= Work to do =
Could you convert the data below into a Markdown table with the columns Row and Line, one row per line and no rows for blank lines? Leave the pictures out.

─── Data excerpts ───

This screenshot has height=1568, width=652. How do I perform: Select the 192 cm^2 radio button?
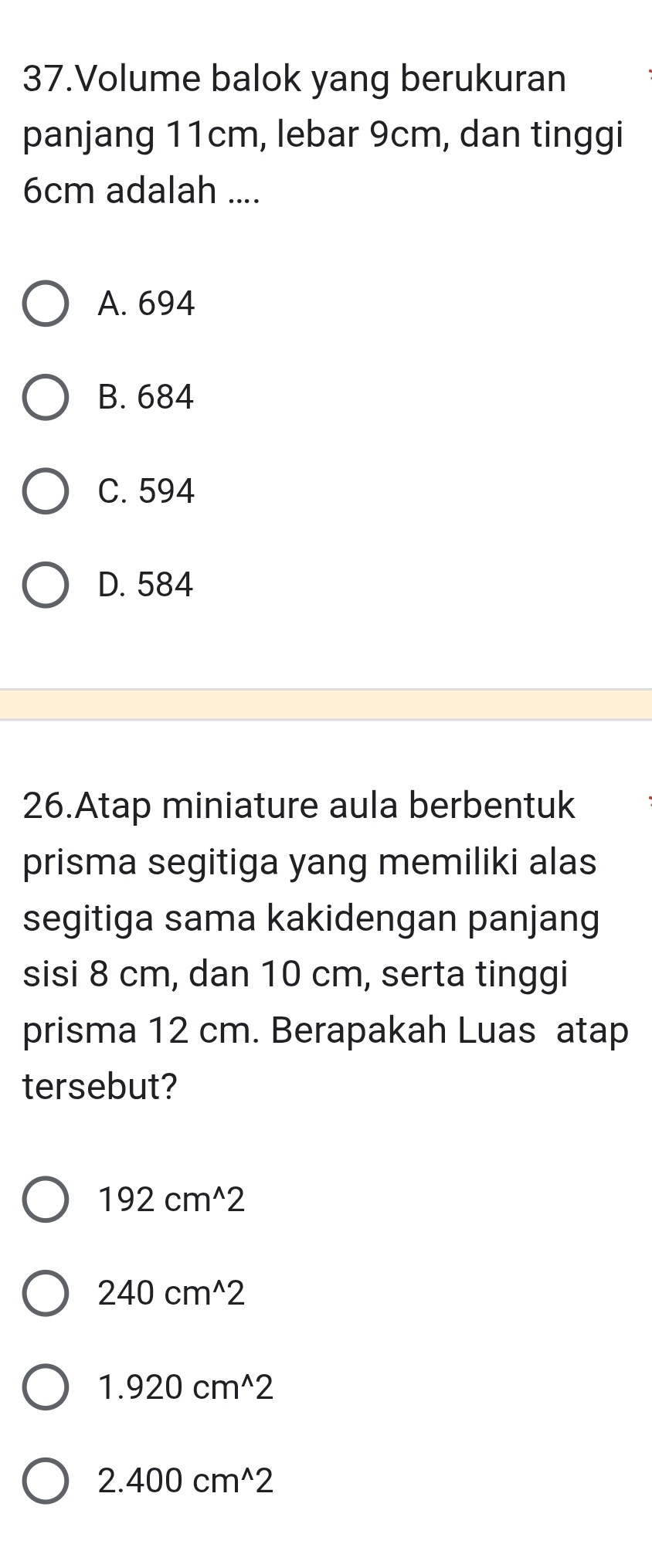point(45,1200)
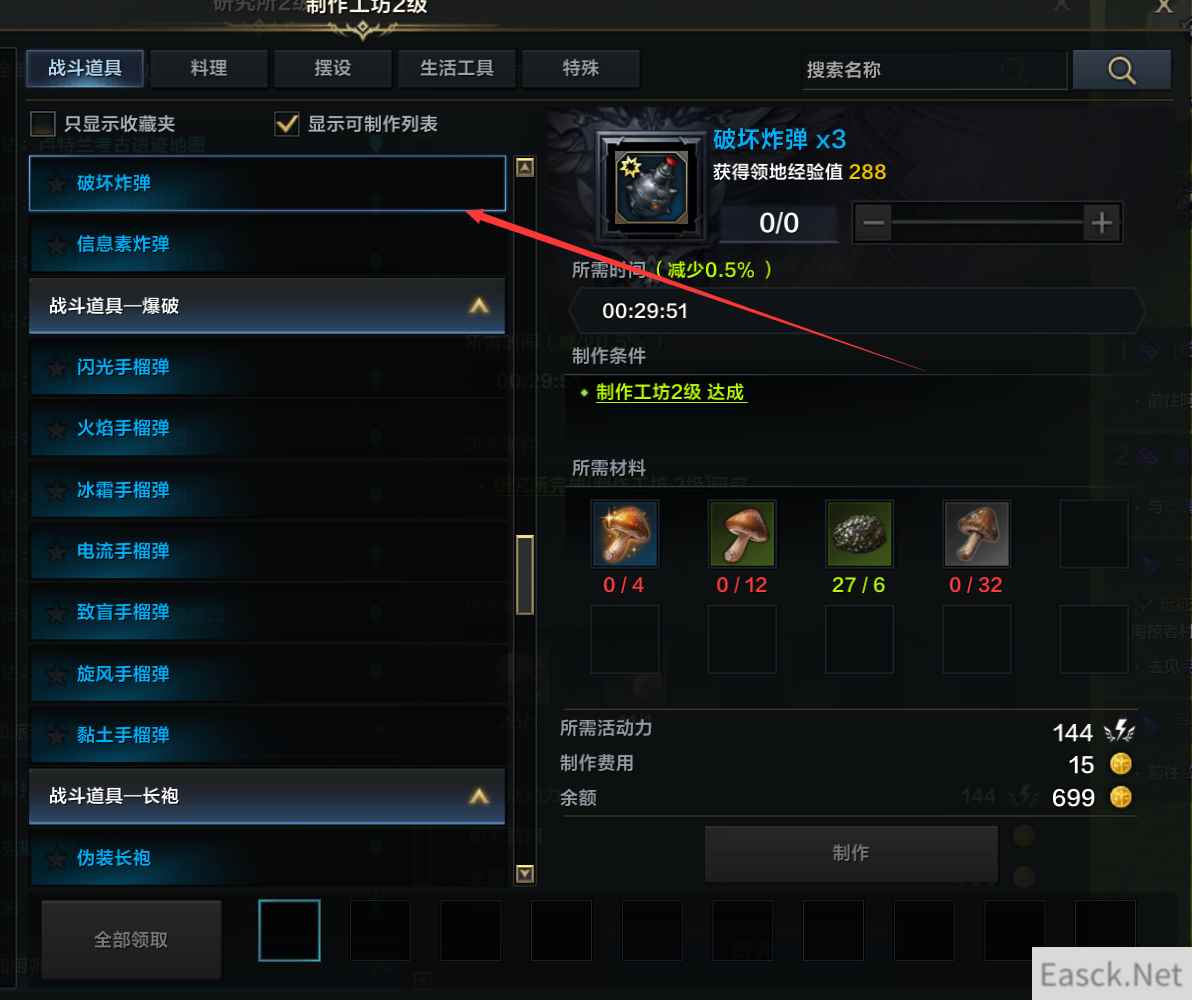This screenshot has width=1192, height=1000.
Task: Click the gray mushroom material 0/32
Action: (976, 533)
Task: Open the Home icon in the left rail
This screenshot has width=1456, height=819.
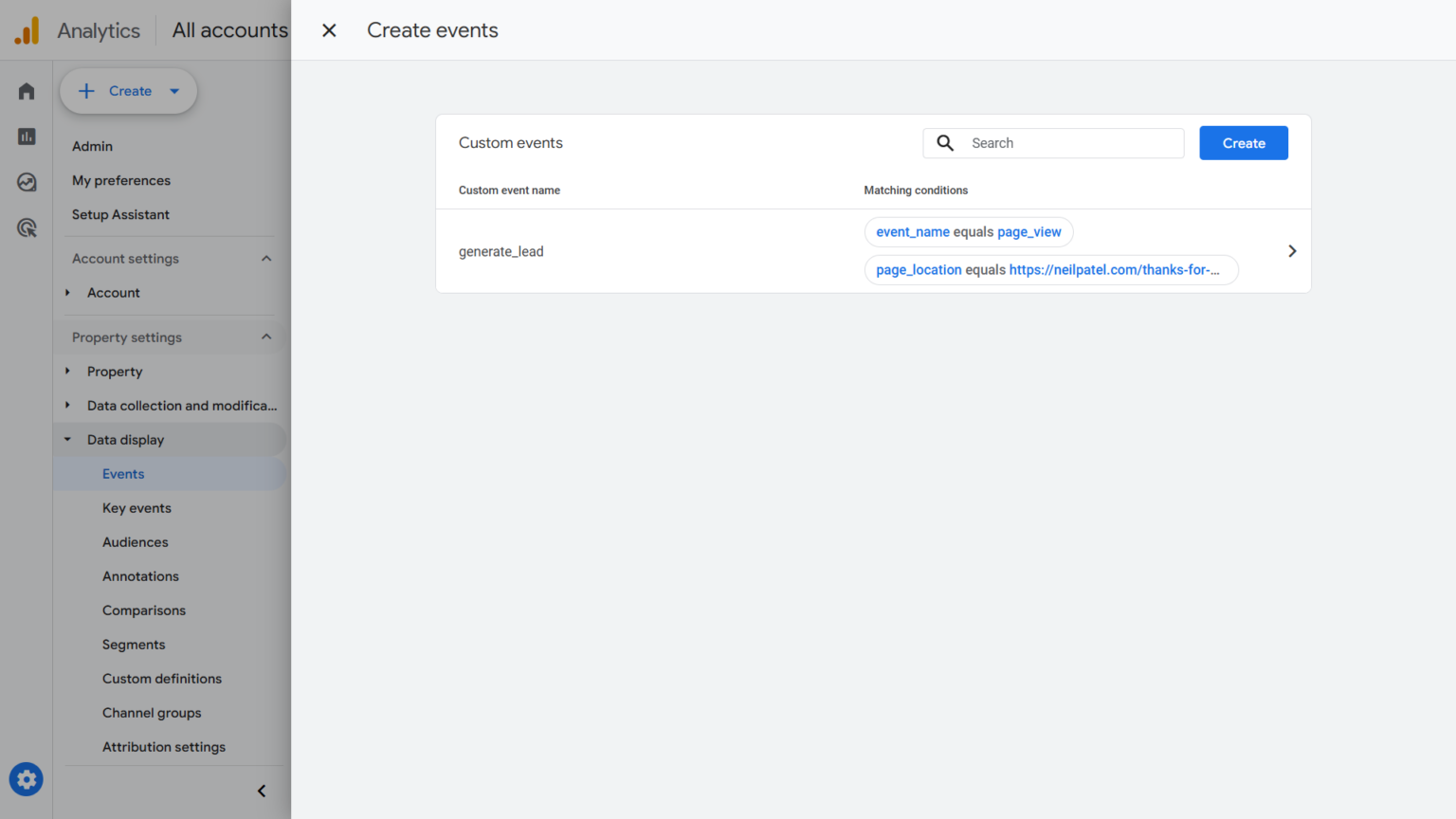Action: pos(26,90)
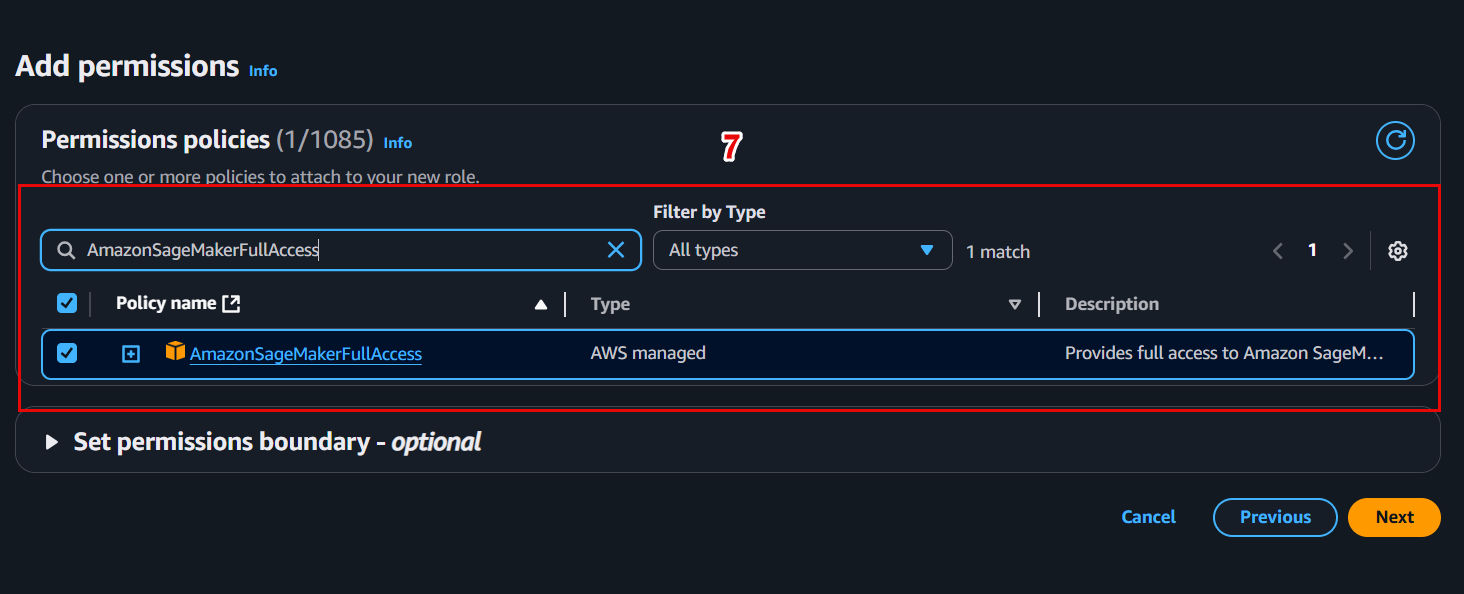The width and height of the screenshot is (1464, 594).
Task: Expand Set permissions boundary section
Action: tap(52, 442)
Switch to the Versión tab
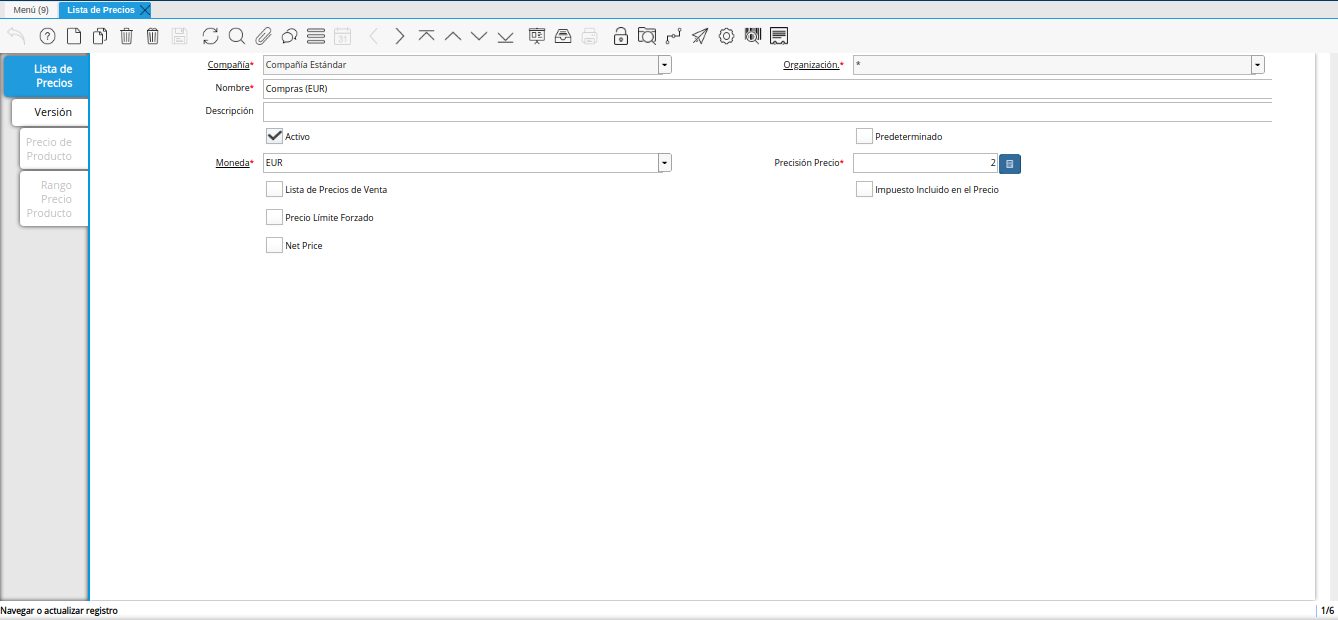Viewport: 1338px width, 620px height. [52, 112]
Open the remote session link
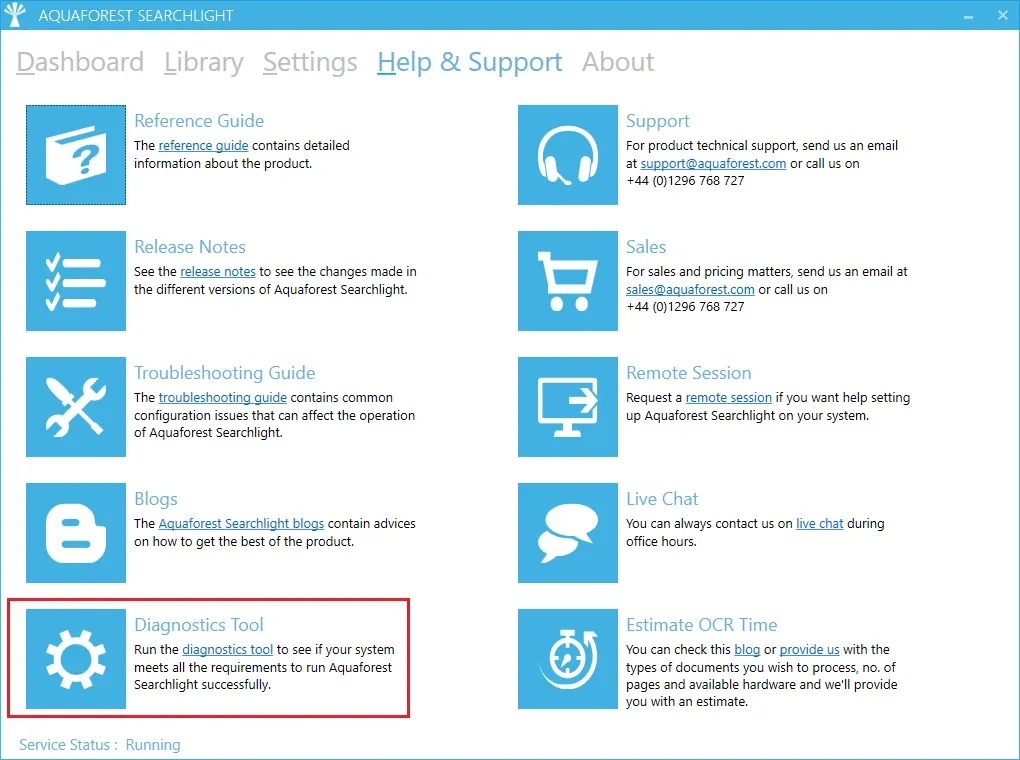The image size is (1020, 760). 729,398
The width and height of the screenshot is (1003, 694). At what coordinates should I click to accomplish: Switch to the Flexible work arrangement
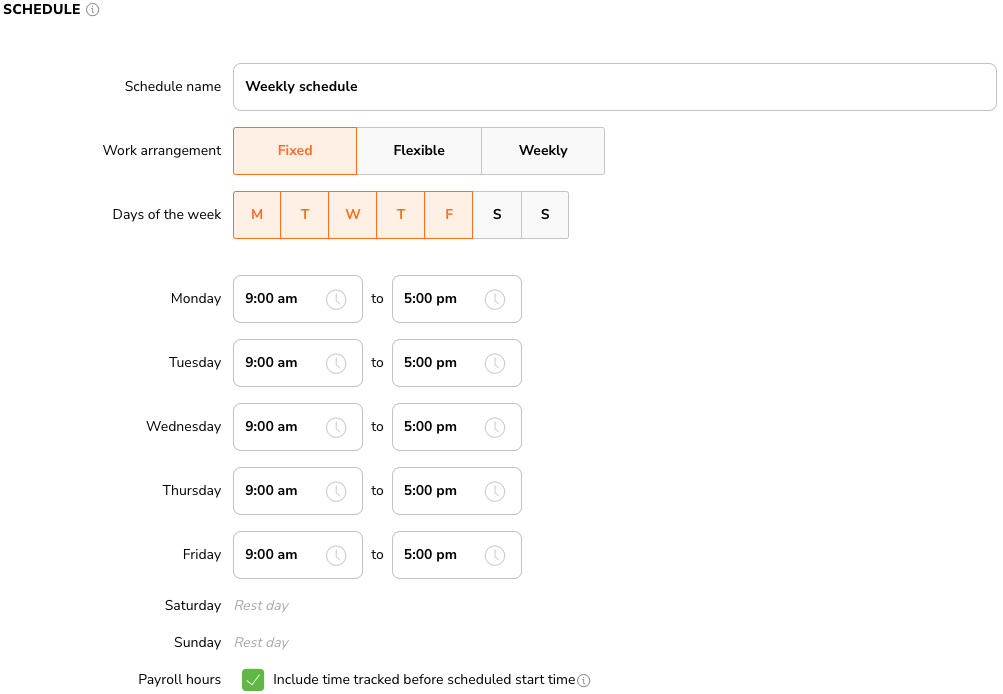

───

= Answer to this exercise =
| Row | Line |
|---|---|
| 1 | This screenshot has height=1568, width=652. How do I perform: Select the 192 cm^2 radio button? |
| 2 | point(45,1200) |
| 3 | This screenshot has width=1192, height=1000. |
| 4 | Task: Click the gray mushroom material 0/32 |
| 5 | Action: (976, 533) |
| 6 | Task: Open the Home icon in the left rail |
| 7 | This screenshot has width=1456, height=819. |
| 8 | Action: pos(26,90) |
| 9 | The width and height of the screenshot is (1464, 594). |
| 10 | Task: Expand Set permissions boundary section |
| 11 | Action: tap(52, 442) |
| 12 | Switch to the Versión tab |
| 13 | Viewport: 1338px width, 620px height. [52, 112] |
| 14 | Open the remote session link |
| 15 | The image size is (1020, 760). 729,398 |
| 16 | The width and height of the screenshot is (1003, 694). At what coordinates should I click to accomplish: Switch to the Flexible work arrangement |